— What you will do —
Print the lines from the one containing "Open the profile avatar dropdown arrow" through the one containing "Image resolution: width=820", including both, with no changes.

===== Material to process =====

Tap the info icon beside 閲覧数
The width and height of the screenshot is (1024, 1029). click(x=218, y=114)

=====
===== Material to process =====

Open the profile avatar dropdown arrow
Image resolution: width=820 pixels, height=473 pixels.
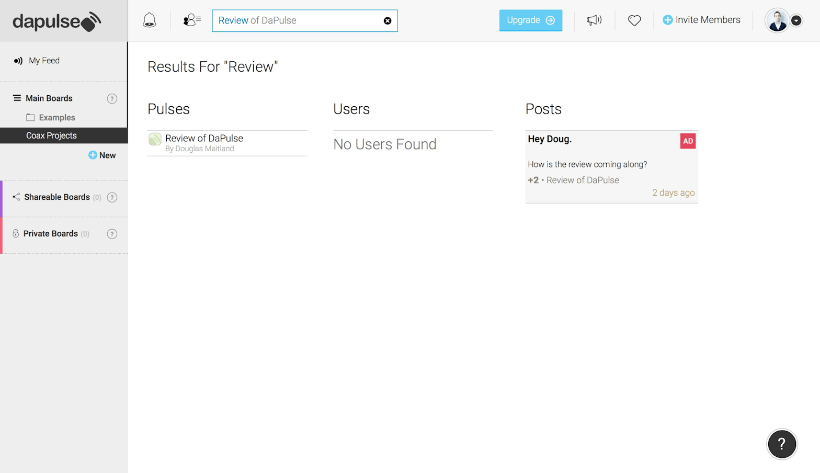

=====
===== Material to process =====

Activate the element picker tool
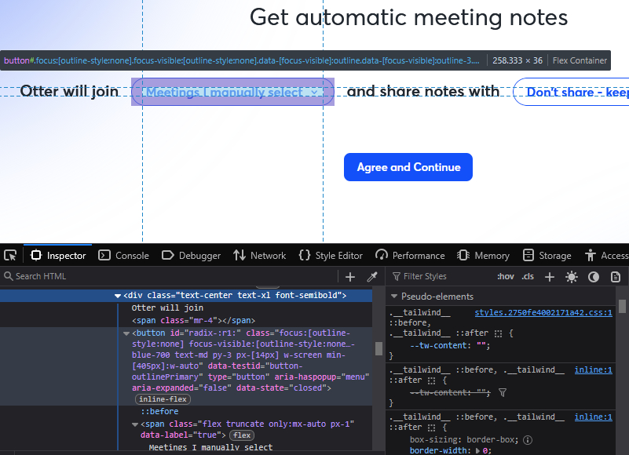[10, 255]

=====

— Answer to this task —
Open the profile avatar dropdown arrow
Image resolution: width=820 pixels, height=473 pixels.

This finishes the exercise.